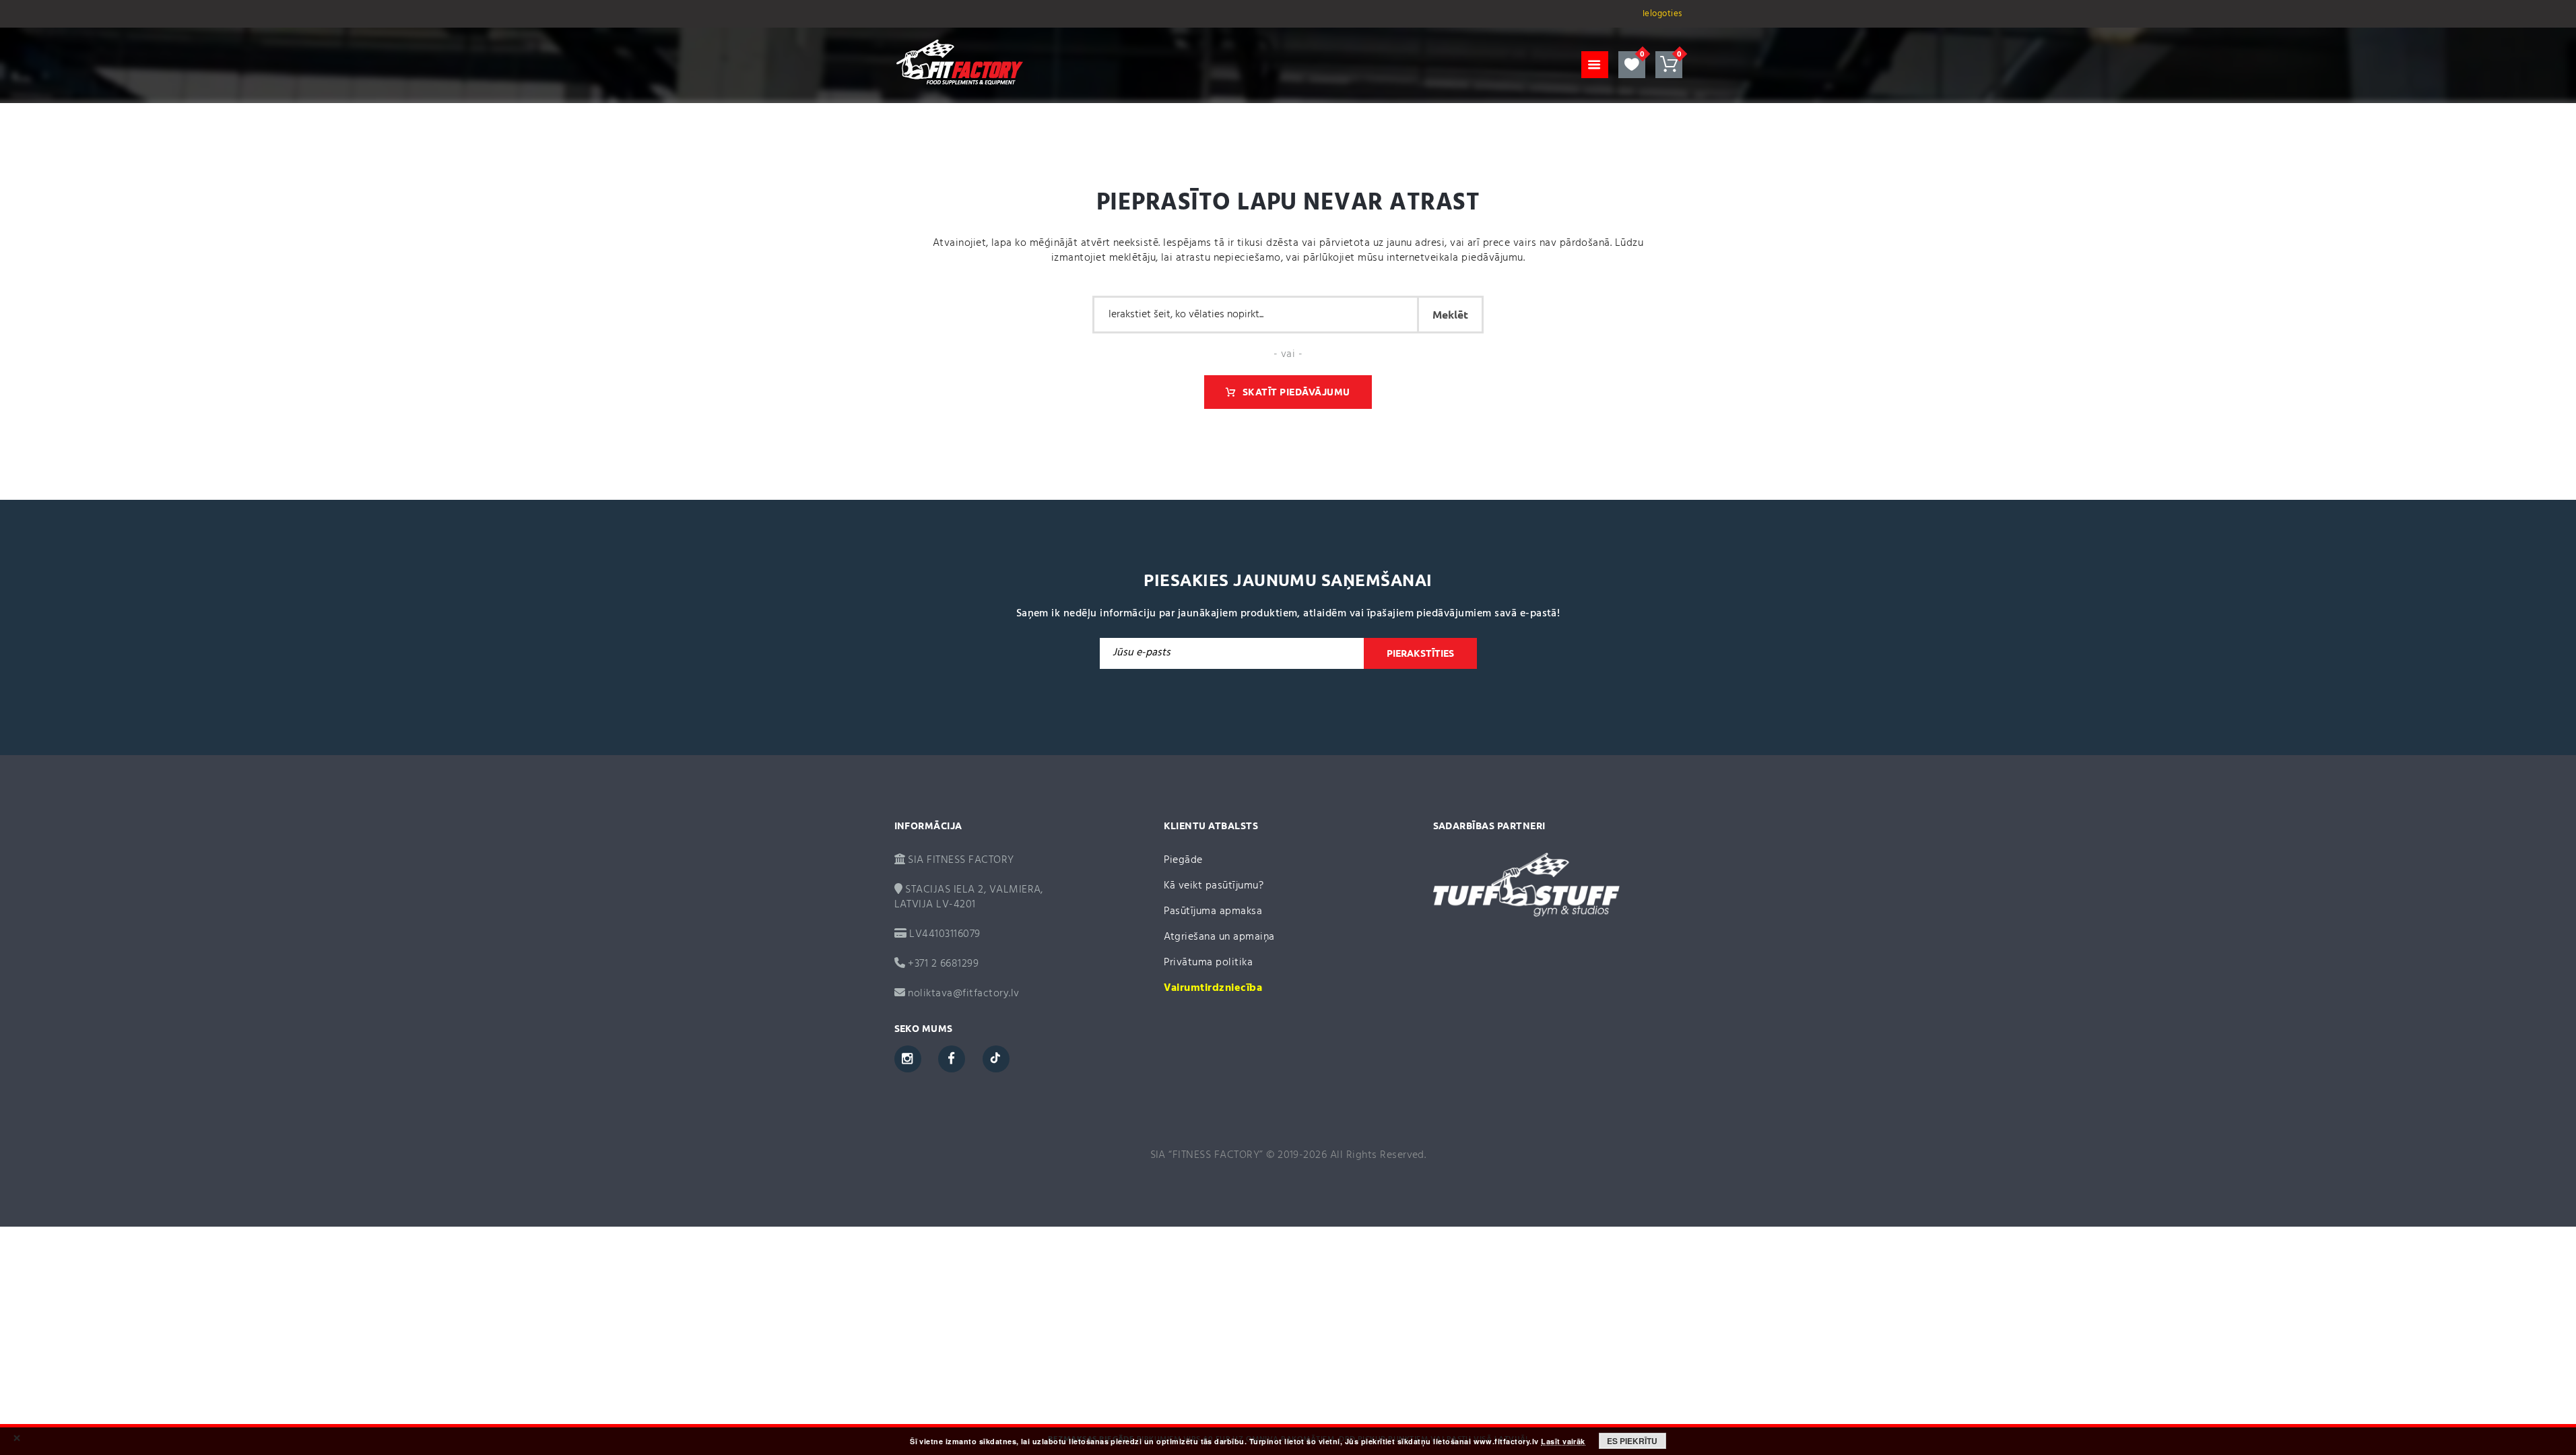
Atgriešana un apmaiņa (1219, 937)
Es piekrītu (1632, 1441)
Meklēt (1450, 315)
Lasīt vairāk (1563, 1441)
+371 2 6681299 (942, 964)
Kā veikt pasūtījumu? (1214, 886)
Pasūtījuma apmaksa (1213, 911)
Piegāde (1183, 860)
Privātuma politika (1208, 962)
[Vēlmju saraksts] (1631, 64)
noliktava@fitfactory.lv (963, 993)
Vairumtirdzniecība (1213, 988)
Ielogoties (1662, 14)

§ **Problem statement**:
Images are to be omitted; everything else in the records is to be transcribed exactly.

§ **Response box**:
Atgriešana un apmaiņa (1219, 937)
Es piekrītu (1632, 1441)
Meklēt (1450, 315)
Lasīt vairāk (1563, 1441)
+371 2 6681299 (942, 964)
Kā veikt pasūtījumu? (1214, 886)
Pasūtījuma apmaksa (1213, 911)
Piegāde (1183, 860)
Privātuma politika (1208, 962)
[Vēlmju saraksts] (1631, 64)
noliktava@fitfactory.lv (963, 993)
Vairumtirdzniecība (1213, 988)
Ielogoties (1662, 14)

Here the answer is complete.